Крики солнца
Шрифт:
Глаза Грозной Эспозито за стёклами очков опасно сузились.
– Забастовка была на прошлой неделе, если не ошибаюсь. Вы ничего не перепутали, синьор Бруни?
Гвидо опустил голову. Лука смущённо закашлялся.
– Другая забастовка, он хотел сказать. В Сорренто. Бастуют паромщики, и часть путей перекрыли. Простите.
Эспозито вздохнула с раздражением – наверное, не желая дослушивать его вдохновенное враньё. Маленькие глазки Луки в моменты лжи блестели с чрезмерной очевидностью. Гвидо незаметно пихнул его локтем.
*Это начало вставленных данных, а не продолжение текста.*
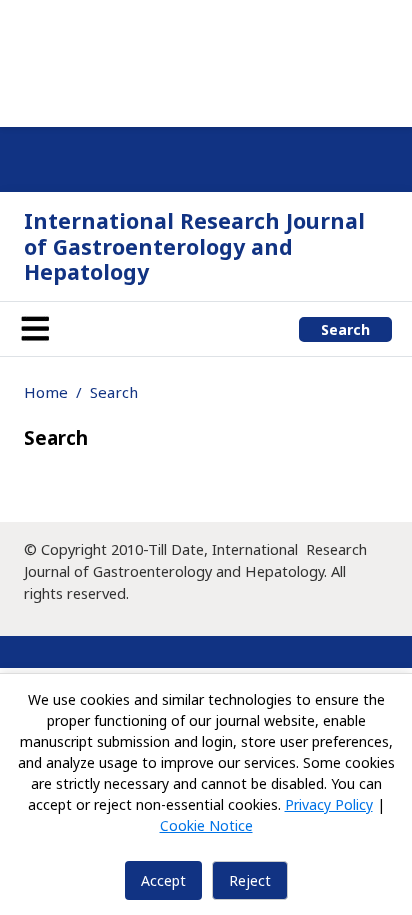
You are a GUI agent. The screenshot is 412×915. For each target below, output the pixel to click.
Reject (250, 880)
– В класс, молодые люди, – коротко распорядилась Эспозито. – Мы едва начали обсуждать результаты теста, так что вы мало пропустили.
Результаты
Тест тоже проверял знания о Великой Французской революции, и он не был уверен ни в чём, кроме вопроса о главном лозунге. «Свобода, равенство, братство». Помнится, тогда ему пришла в голову злая мысль: действуй этот лозунг в современной Италии – всё было бы по-другому. А кое-кому из представителей туристического бизнеса (и, прости Дева Мария, туристов) не помешало бы существование гильотины.
– Ты чего? – шепнул Нунцио, пока Гвидо выковыривал из сумки, медленно умирающей от старости, учебник и тетрадку. – На тебе лица нет.
Нунцио много читал и любил умные фразы. Ещё любил политику (всегда смотрел новости – будто сорокалетний), знал обо всех саммитах, санкциях и прочих высокопоставленных разборках. Интересовался футболом. Точнее, не то чтобы интересовался – уважал «как часть национальной культуры», по его собственному выражению.
В общем, у них было мало общего.
– Ничего, – соврал Гвидо. – Всё окей.
На самом деле, всё было далеко не «окей». Приступы ненависти ко всем вокруг – беспричинной, жестокой, до сведённых ноющих скул – в последнее время повторялись всё чаще. И не давали ему покоя. Иногда приходили даже во сне. Однажды Гвидо приснилось, как он убивает отца, а потом его молотком разбивает по очереди все прилавки в “Marina”. Он проснулся от страха и тошноты.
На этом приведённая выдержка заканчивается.